Short exercise: Reproduce everything in the article below about "Amazing Grace" and John Newton from "But the author" down to "of human cargo.", word for word.
* Begin Passage given *
Story Behind the Song
Amazing Grace,
The story of John Newton, author of America's favorite hymn
by Dr. Ralph F. Wilson
A slaveship anchored off the African coast. (Bibliothèque nationale, Paris) from Bronz, et. al, The Challenge of America (Holt, Rinehart and Winston, 1968), p. 155)
I used to think America's favorite hymn, "Amazing Grace" (MIDI), was a bit overdone: "... that saved a wretch like me." Really now!
But the author was a wretch, a moral pariah. While a new believer around 1750, John Newton had commanded a English slave ship.
You know what that meant. Ships would make the first leg of their voyage from England nearly empty until they would anchor off the African coast. There tribal chiefs would deliver to the Europeans stockades full of men and women, captured in raids and wars against other tribes. Buyers would select the finest specimens, which would be bartered for weapons, ammunition, metal, liquor, trinkets, and cloth. Then the captives would be loaded aboard, packed for sailing. They were chained below decks to prevent suicides, laid side by side to save space, row after row, one after another, until the vessel was laden with as many as 600 units of human cargo.
Slaves were "packed" in ships for the voyage across the Atlantic. (The Granger Collection) in Peter Wood, The Seafarers: The Spanish Main (Time-Life Books, 1979), p. 63) Captains sought a fast voyage across the Atlantic's infamous "middle passage," hoping to preserve as much as their cargo as possible, yet mortality sometimes ran 20% or higher. When an outbreak of smallpox or dysentery occurred, the stricken were cast overboard. Once they arrived in the New World, blacks were traded for sugar and molasses to manufacture rum, which the ships would carry to England for the final leg of their "triangle trade." Then off to Africa for yet another round. John Newton transported more than a few shiploads of the 6 million African slaves brought to the Americas in the 18th century.
* End Passage given *
* Begin Source material *
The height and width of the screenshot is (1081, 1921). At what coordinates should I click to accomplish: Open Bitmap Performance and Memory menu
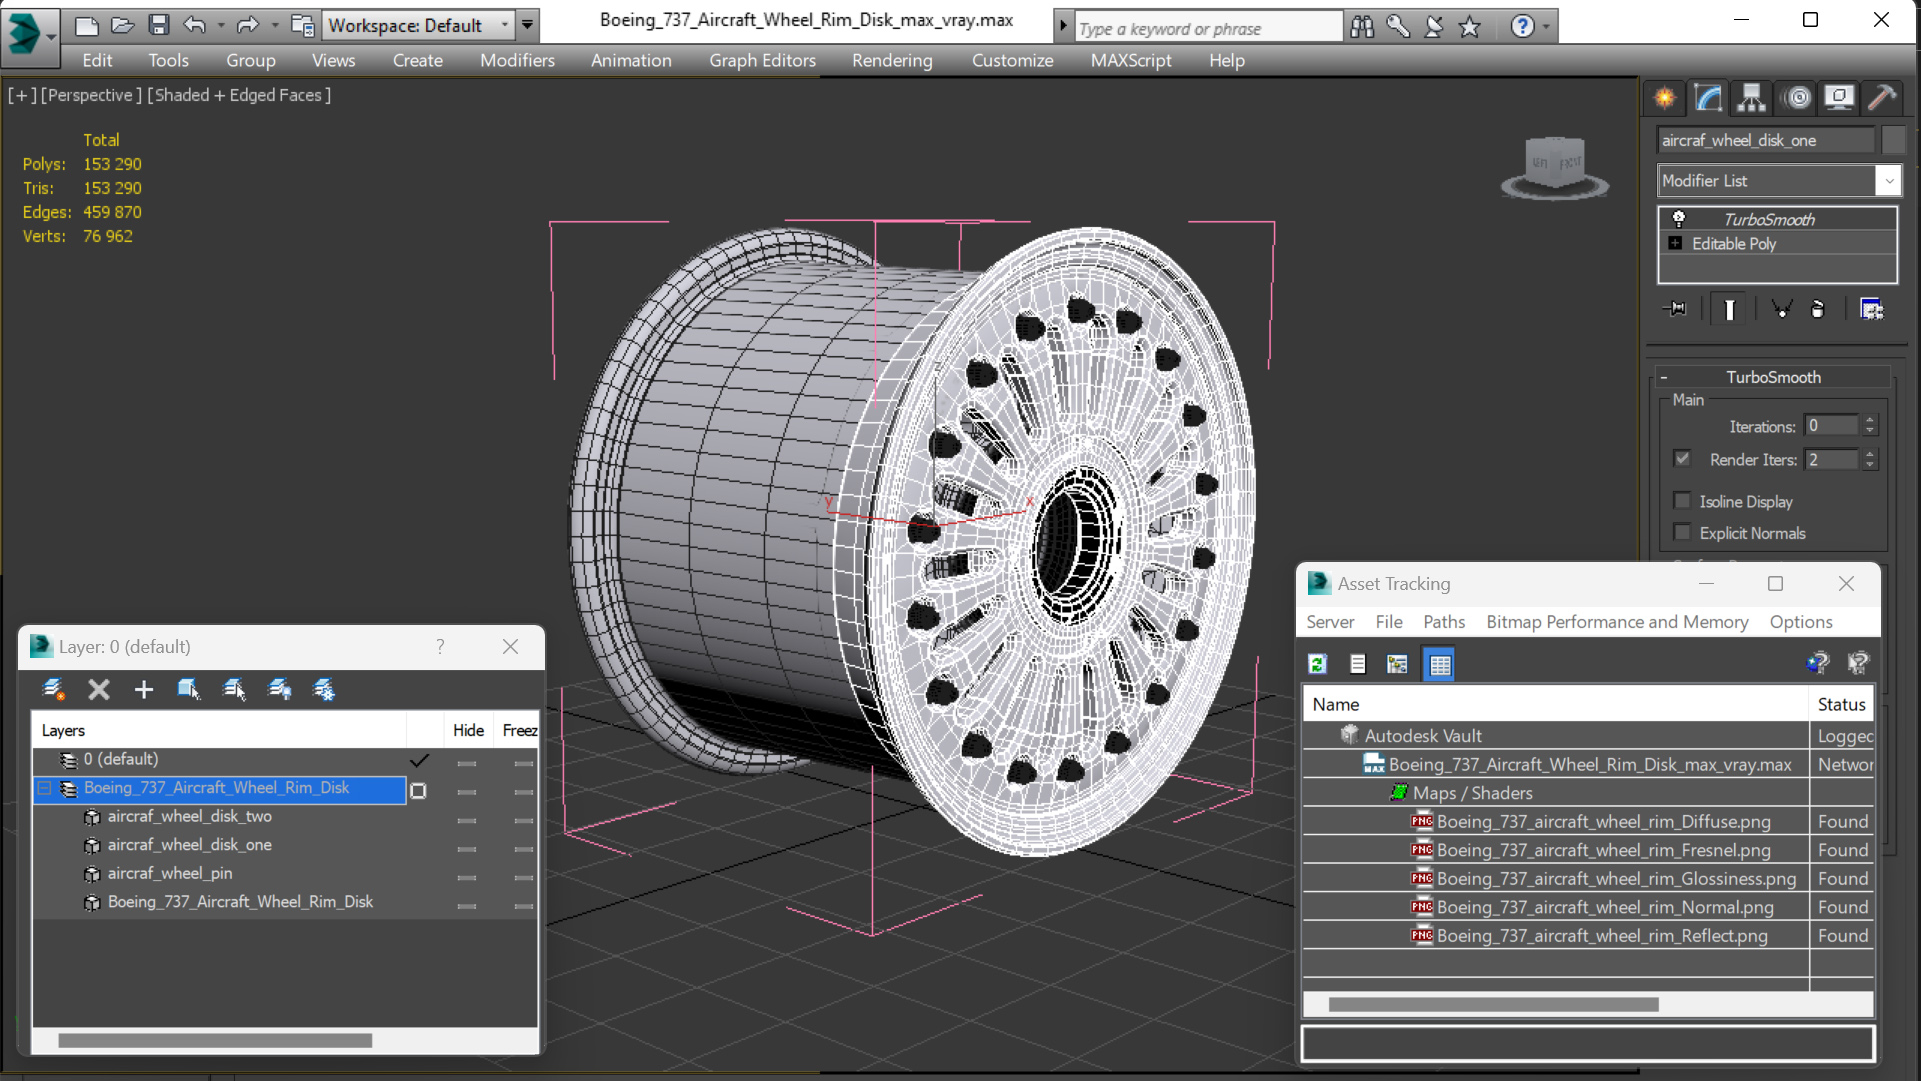1616,621
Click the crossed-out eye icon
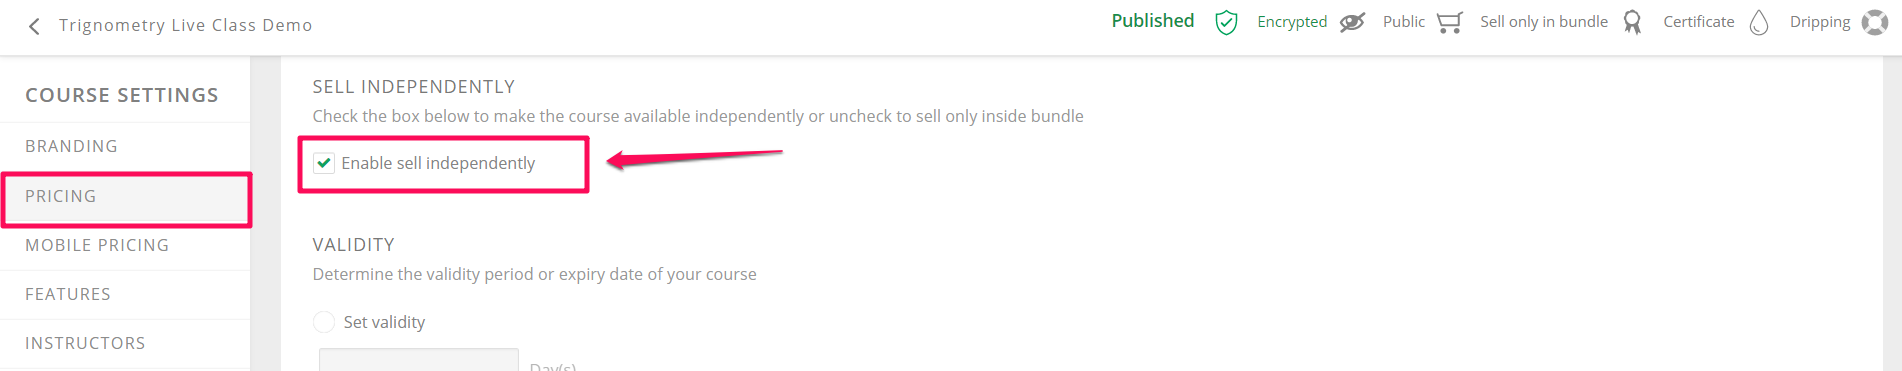Image resolution: width=1902 pixels, height=371 pixels. [1352, 22]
* End Source material *
Response to this exercise:
But the author was a wretch, a moral pariah. While a new believer around 1750, John Newton had commanded a English slave ship.
You know what that meant. Ships would make the first leg of their voyage from England nearly empty until they would anchor off the African coast. There tribal chiefs would deliver to the Europeans stockades full of men and women, captured in raids and wars against other tribes. Buyers would select the finest specimens, which would be bartered for weapons, ammunition, metal, liquor, trinkets, and cloth. Then the captives would be loaded aboard, packed for sailing. They were chained below decks to prevent suicides, laid side by side to save space, row after row, one after another, until the vessel was laden with as many as 600 units of human cargo.